MethodAtlas
replication120 minutes

Replication Lab: The China Syndrome and Shift-Share Instruments

Replicate the shift-share instrumental variables analysis from Autor et al. (2013). Construct a Bartik-style instrument from industry shares and national import shocks, estimate the first stage and 2SLS, and conduct Rotemberg weights diagnostics.

Overview

In this replication lab, you will reproduce the key results from one of the most influential papers on trade and local labor markets:

Autor, David H., David Dorn, and Gordon H. Hanson. 2013. "The China Syndrome: Local Labor Market Effects of Import Competition in the United States." American Economic Review 103(6): 2121–2168.

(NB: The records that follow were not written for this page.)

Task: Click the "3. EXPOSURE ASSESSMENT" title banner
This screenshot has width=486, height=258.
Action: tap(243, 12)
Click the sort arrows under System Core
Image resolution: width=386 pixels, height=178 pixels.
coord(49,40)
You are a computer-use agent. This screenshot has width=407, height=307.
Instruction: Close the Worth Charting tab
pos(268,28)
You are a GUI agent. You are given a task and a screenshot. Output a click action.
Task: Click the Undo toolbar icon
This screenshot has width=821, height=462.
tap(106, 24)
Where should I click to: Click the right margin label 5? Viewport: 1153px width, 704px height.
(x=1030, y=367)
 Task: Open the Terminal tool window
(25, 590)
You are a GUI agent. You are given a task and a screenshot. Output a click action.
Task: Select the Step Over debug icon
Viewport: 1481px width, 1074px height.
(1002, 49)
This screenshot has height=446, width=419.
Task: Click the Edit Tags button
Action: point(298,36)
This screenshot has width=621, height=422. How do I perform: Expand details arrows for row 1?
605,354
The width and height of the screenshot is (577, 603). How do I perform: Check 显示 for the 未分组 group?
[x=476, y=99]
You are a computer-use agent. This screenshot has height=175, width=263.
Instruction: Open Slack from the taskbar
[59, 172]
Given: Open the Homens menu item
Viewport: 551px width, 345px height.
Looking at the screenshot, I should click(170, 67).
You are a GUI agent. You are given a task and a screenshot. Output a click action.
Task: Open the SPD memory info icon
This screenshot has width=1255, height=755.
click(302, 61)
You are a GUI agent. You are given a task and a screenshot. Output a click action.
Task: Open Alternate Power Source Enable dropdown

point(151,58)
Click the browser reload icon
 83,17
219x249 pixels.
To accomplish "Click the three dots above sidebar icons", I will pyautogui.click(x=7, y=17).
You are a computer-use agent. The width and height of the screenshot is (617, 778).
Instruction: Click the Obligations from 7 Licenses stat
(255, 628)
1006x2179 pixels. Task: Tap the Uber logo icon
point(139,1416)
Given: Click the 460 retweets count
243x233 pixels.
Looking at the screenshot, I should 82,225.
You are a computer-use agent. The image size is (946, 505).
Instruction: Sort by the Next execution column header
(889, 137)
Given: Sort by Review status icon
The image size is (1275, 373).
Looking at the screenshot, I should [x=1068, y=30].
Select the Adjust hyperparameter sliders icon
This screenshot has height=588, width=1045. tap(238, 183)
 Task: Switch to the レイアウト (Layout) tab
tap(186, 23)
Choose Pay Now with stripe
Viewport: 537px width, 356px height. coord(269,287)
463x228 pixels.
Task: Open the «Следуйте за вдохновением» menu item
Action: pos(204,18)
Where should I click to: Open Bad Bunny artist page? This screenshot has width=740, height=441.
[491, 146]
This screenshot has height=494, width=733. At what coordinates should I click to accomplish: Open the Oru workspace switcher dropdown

Autor et al. (ADH) study how rising Chinese imports affected U.S. commuting zones (CZs) from 1990 to 2007. The key challenge is that import growth may be endogenous (driven by U.S. demand shocks). ADH address endogeneity using a shift-share (Bartik) instrument: they interact pre-period industry employment shares at the CZ level (the "shares") with national-level growth in Chinese imports to other high-income countries (the "shifts"). The instrument isolates supply-driven Chinese import growth from U.S. demand shocks.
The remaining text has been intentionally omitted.